Beyond that, during the whole cold war we had an essentially imperial policy for controlling what we called, laughingly- or rather, not laughingly, but it should have been laughingly–“the free world,” which included autocracies like Taiwan, South Korea, South Vietnam, dictatorships in Central and Latin America, and the Saudis and Kuwaitis, absolute monarchies to this day. To call them “free” was, quite simply, propaganda. In any case, to “protect” that far-flung sphere, we always relied on nuclear first-use threats, really to maintain our dominance in areas that went right up to the borders of Soviet Union and China.
Now, the ambition of our leaders since the demise of the Soviet empire has gotten even larger, and the ambition is to have a global hegemony based on military power. They prefer that rather than an international rule of law or reliance solely on trade, by which we would inevitably be a great power but still a nation among nations, a great power among others. That prospect has not appealed at all, not only to the neo-cons of the Bush administration but I would say to the Democrats. I don’t think leaders of either party have accepted the idea that we should relinquish global hegemony, or specifically, essential control over the oil of the Middle East.
And of course since the fall of the Shah in Iran, the ayatollahs and Saddam did deprive us of essential control of oil in Iraq and Iran.

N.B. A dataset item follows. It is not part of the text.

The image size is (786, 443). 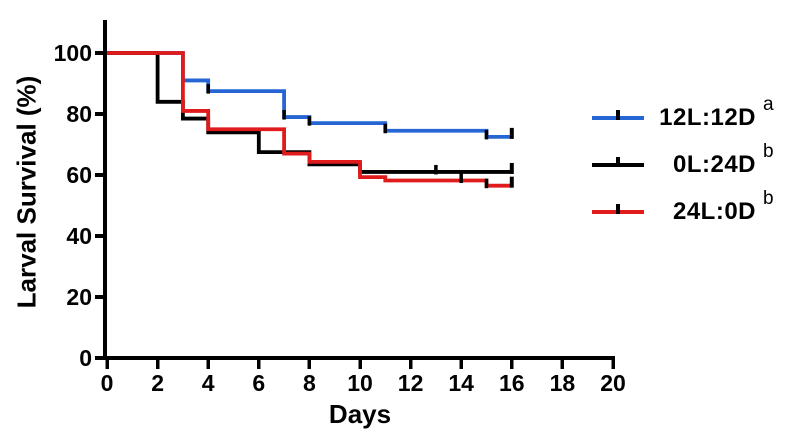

These people thought that had to be remedied, and I am afraid that has remained very much the ambition of both parties. So coming back to your original question: our economy and our political system, our political economy as it has come to exist in the last sixty years, would have to change a lot in ideology and practice, to allow us to be a more peaceful nation and one that is less reliant on arms production and the military forces.